Approximate String Matching
Approximate String Matching
For convenience, we use (m,i,d,r) to infer (matching, insertion, deletion, replacement)
Neighborhood Search
In neighborhood, there are operations: i,d,r. Linux’s agrep is one of the most famous fast neighborhood search tool. A simple example is given below:
agrep -2 -w word dictionary.txt
“-2” indicates a 2-neighborhood, which means at most 2 operations (i,d,r) can be performed. “-w” indicates the matching string must be a word. All 2-neighborhood words of “word” from the dictionary.txt file will be returned.
Edit Distance
A “score” or “distance” will be returned by the according algorithms.
When determine a new value in the grid, the edit distance algorithms will compare the neighboring 3 pre-calculated values with the corresponding operation score/penalty.
The three choices are:
Global Edit Distance
let us assume the first word is “led” and second word is “deed”, and (m,i,d,r) = (-3,1,4,2)
Since m < i,d,r the algorithm will select the minimum among the three choices. In other words, if (m,i,d,r) = (1,-1,-1,-1), the maximum will be selected.
Let us calculate the question marked grid:
\[(i,j-1) + deletion = 1 + 4 = 5\] \[(i-1,j) + insertion = 4 + 1 = 5\]Since “l” != “d”,
\[(i-1,j-1) + match/replacement = 0 + 2 = 2\]Among which the minimum is 2, we fill the grid with 2, mark the operation and source:
P.S.
Needleman–Wunsch algorithm (m,i,d,r) = (1,-1,-1,-1) -> max()
Levenshtein distance (m,i,d,r) = (0,1,1,1) -> min()
Local Edit distance
For local edit distance, one more choice - 0 is created. LED algorithms are used to search for best substring matches. Like GEDs, max() when m > i,d,r or min() otherwise.
N-Grams
Let: A = “led”, B = “deed”.
N_Gram_distance = \(|A|+|B|-2|A\cap B|\)
Let us do a 2-gram distance.
2-GRAMS of A:
#l, le, ed, d#
and B:
#d, de, ee, ed, d#
There are 2 matches: ed and #d
2_Gram_distance = 4 + 5 - 2 * 2 = 5
Soundex
The steps for converting a word to soundex representation:
- Except for initial character, translate string characters according to soundex table.

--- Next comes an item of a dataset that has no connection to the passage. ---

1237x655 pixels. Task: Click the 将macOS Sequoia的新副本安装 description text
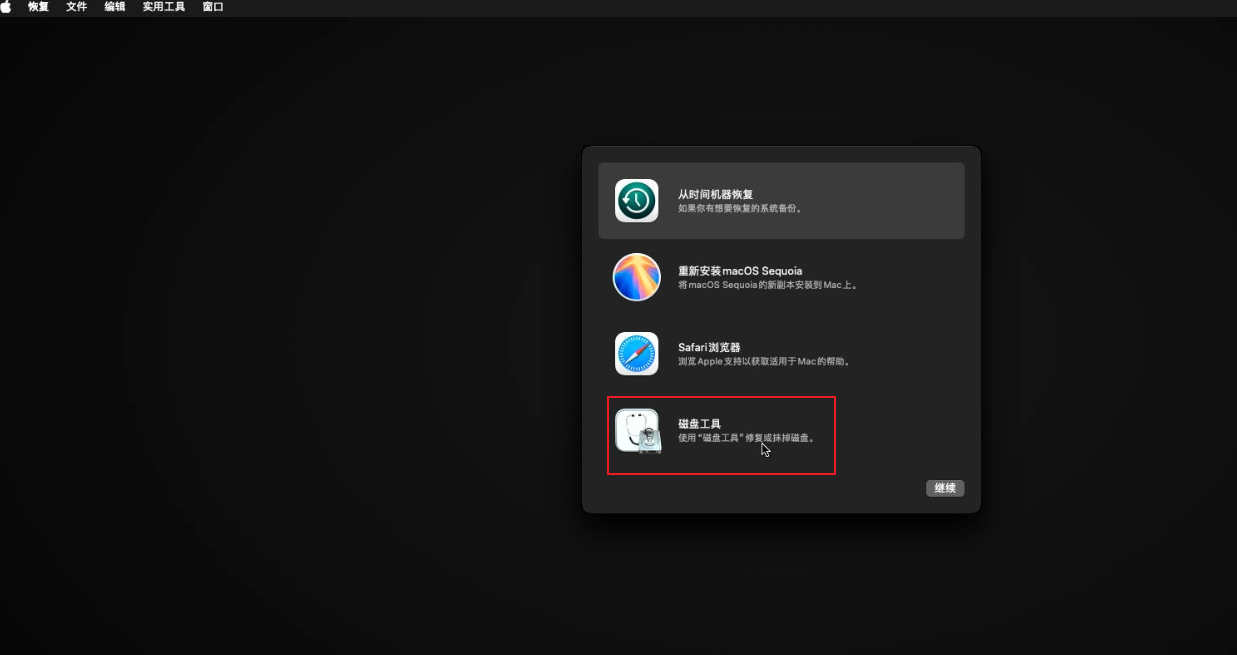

- Remove duplicates (e.g. 4444 → 4)
- Remove 0s
- Truncate to four symbols
Consider a simple soundex table:
symbols | soundex number |
---|---|
aeiouwy | 0 |
bdgjlmnrvz | 1 |
cfhkpqstx | 2 |
and a word “carter”:
- c01201
- c01201
- c121
- c121
So, the soundex representation of word “carter” is c121.